Setting up a DNS server on Windows Server 2016

So far, we have a server running Windows Server 2016 that also acts as a DHCP server. Eventually, we'll want to set up Active Directory Domain Services so that we can provide authentication services and manage client computers with Group Policy, but before we can do that, we'll need a DNS server running on our virtual network. In this tutorial, I will be installing the DNS server role on the virtualized server.

First, open the Add Roles and Features wizard. (Please see previous posts for information on how to do this.) Then, check the box for "DNS Server."

When you click this box, a window will pop up to inform you that an additional feature, the "DNS Server Tools" under the Remote Server Administration Tools category, must also be installed. Click the "Add Features" button.

The wizard next gives an explanation of what DNS is and does, and notes that the AD Domain Services requires a DNS server to be running in order to add that role. Click "Next."

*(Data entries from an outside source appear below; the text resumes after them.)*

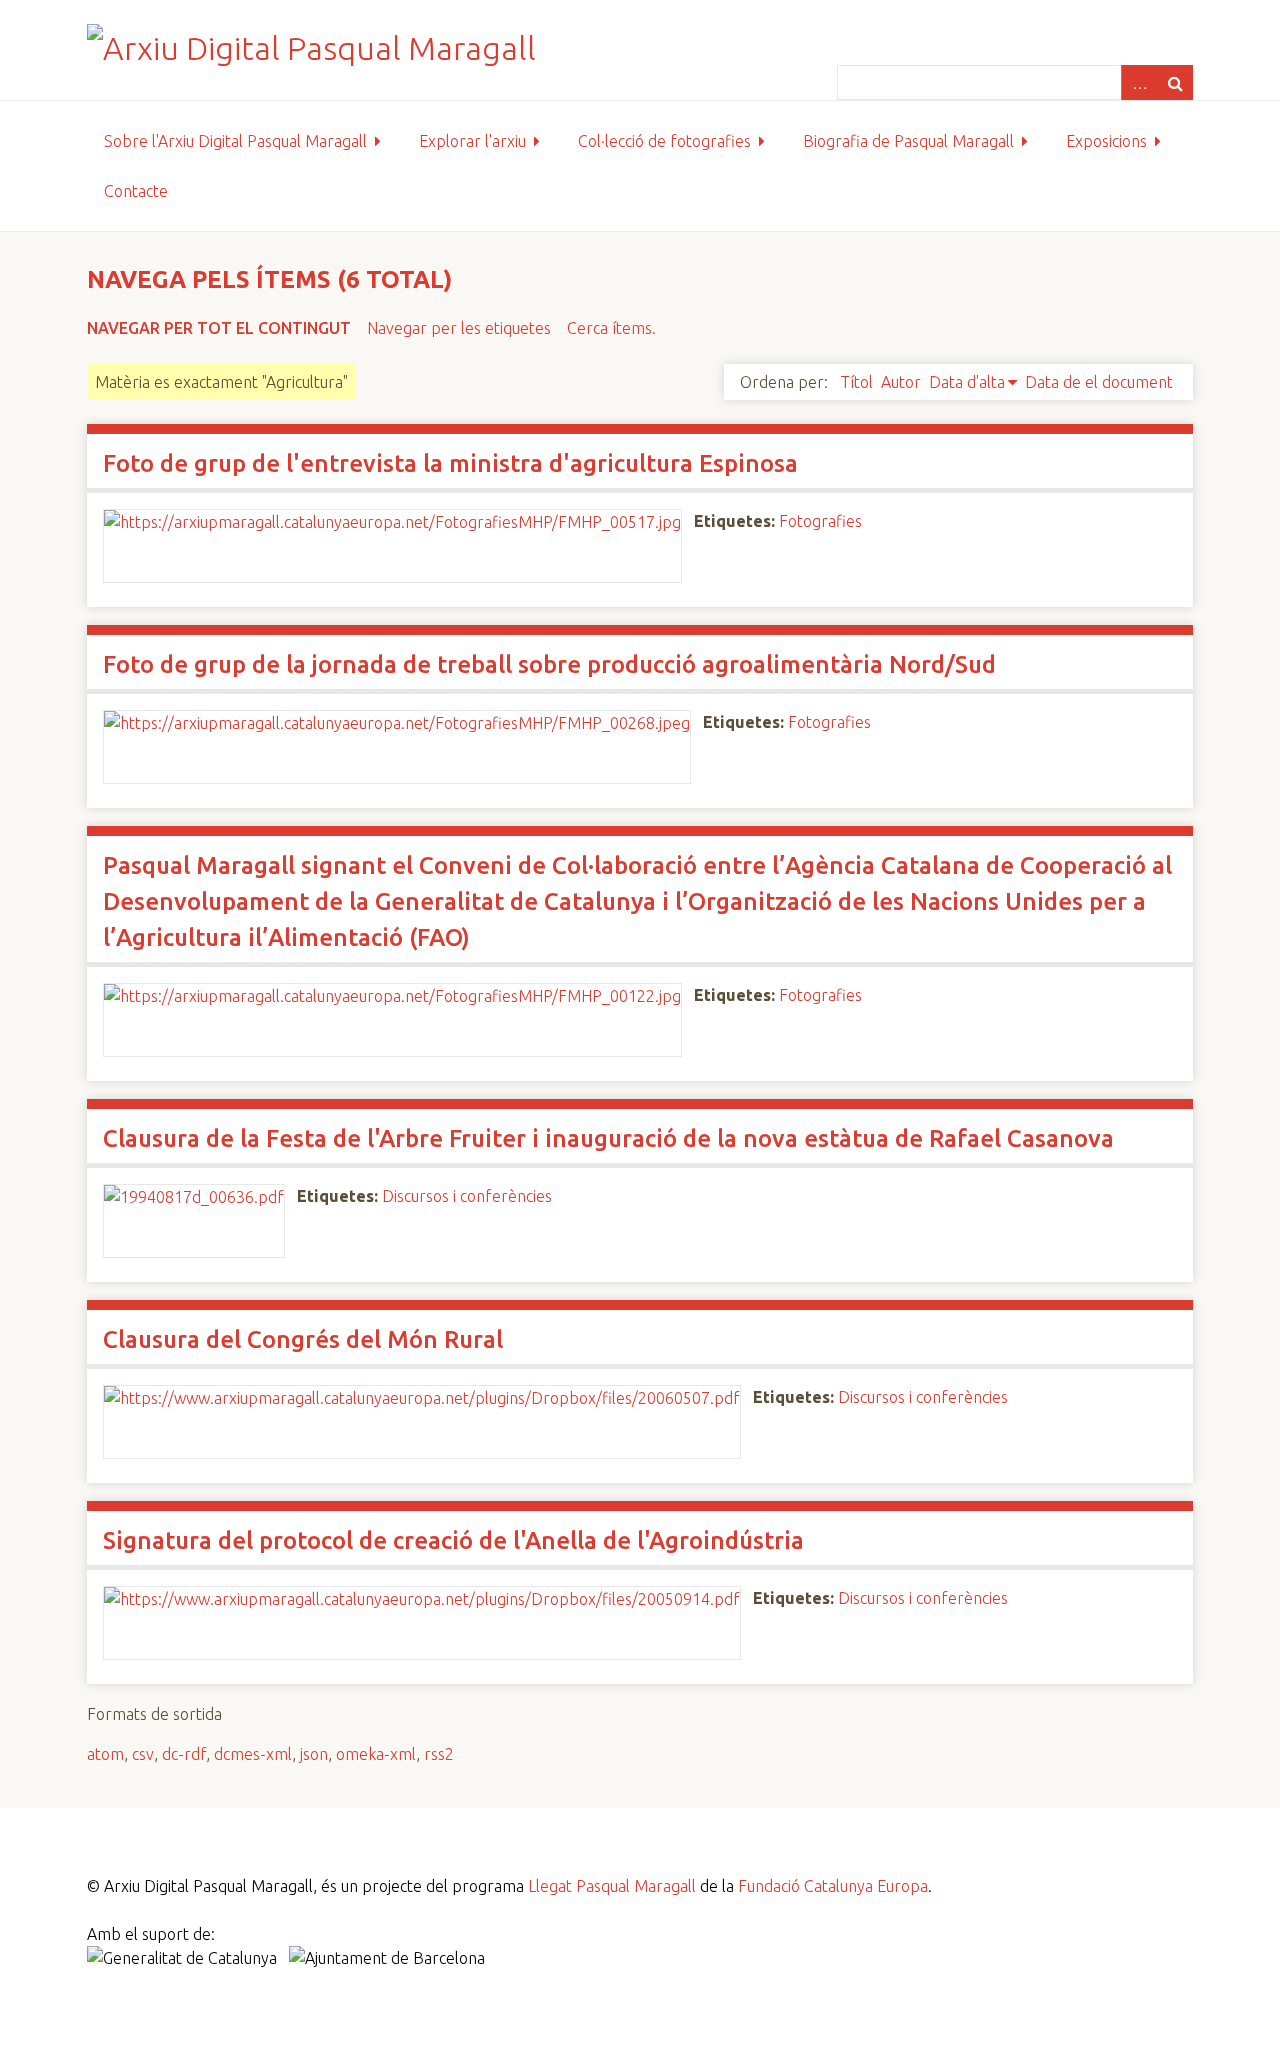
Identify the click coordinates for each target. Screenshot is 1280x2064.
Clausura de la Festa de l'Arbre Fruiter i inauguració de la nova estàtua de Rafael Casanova (608, 1138)
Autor (901, 382)
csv (143, 1754)
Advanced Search (1139, 82)
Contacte (136, 191)
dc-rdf (184, 1754)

The standard installation confirmation dialog appears. Make sure that everything is as you wish, then click "Install."

After installation is complete, there is a new tab on the left-hand column of the Server Manager window, labelled "DNS." Click on it.

On the DNS page of Server Manager, right-click on the server, then click "DNS Manager."

The DNS Manager window will open. As you can see, the DNS server is working, but there are no forward or reverse lookup zones, so nothing will actually be resolved. Right-click on the server, then click "Configure a DNS Server..."

The Configure a DNS Server Wizard appears. Click "Next."

This wizard is very handy because it allows us to set up both forward (URL > IP) and reverse (IP > URL) lookup zones. The wizard says that small networks can get by with forward lookup zones only, but for the sake of experimentation and fun, I'll be configuring both. Select the middle option, then click "Next."

Confirm that you want to create a forward lookup zone, then click "Next."

We can create three types of DNS zones: 

• Primary zones, which exist on this server
• Secondary zones, which exist on another server, which we can copy to this server as a load balancing/fault tolerance measure
• Stub zones, which are like Secondary zones, but only contain information about DNS servers for that zone. This is used as a form of request forwarding that does not require manual updating of DNS server IP addresses, etc. It could be used to allow two different organizations' networks to forward DNS traffic to each other without exposing all of their DNS records (as sharing a Secondary zone would) or manual IP updating with direct forwarding.

In this case, we want a Primary zone. Select the top option, then click "Next."

The zone needs a name to determine for what names the zone will be authoritative. As the dialog mentions, if you already have a domain name for your organization, you could use that, or some permutation thereof. In this case, as I do not have a domain name, I will just use "westbrook.local." Enter your zone name, then click "Next."

If you already have a DNS zone file that you would like to use for this zone, you can choose it, or you can create a new file with a given name. Choose the option you need, then click "Next."

DNS zones can be updated automatically, either securely (recommended) or non-securely (which the wizard explicitly recommends against.) However, to use secure updates, the zone must be integrated with Active Directory, which we don't have set up yet, so in the meantime choose "Do not allow dynamic updates" and click "Next."

The new forward lookup zone is now created. We'll follow a similar process to set up an associated reverse lookup zone. Click "Next."

We'll be creating a Primary reverse lookup zone. Select that option, then click "Next."

Right now, we'll set up an IPv4 reverse lookup zone. Select that, then click "Next."

Reverse lookup zones translate IP addresses into URLs, so we need to specify the network segment for which this zone is authoritative. Our network is a simple local one, so I'll enter 192.168.1. Enter your network ID, then click "Next."

If you want to use a prebuilt record file for this zone, you may. Choose the appropriate option, then click "Next."

Choose the type of dynamic updating you want to use, if any, then click "Next."

If we wish, we can now set up DNS forwarding. This allows us to spread out the workload of domain name resolution across many different servers - one server could serve "westbrook.local", while another might serve "westbrook.com", etc. I've chosen to forward DNS requests to Google's DNS servers, 8.8.8.8 and 8.8.4.4. Enter your forwarding servers, if any, then click "Next."

With that, the DNS server configuration wizard is complete. Click "Finish."

As you can see in this screenshot, the new DNS zones we have created are in the "Running" state, and should resolve any "westbrook.local" requests made by clients connected to the virtual network.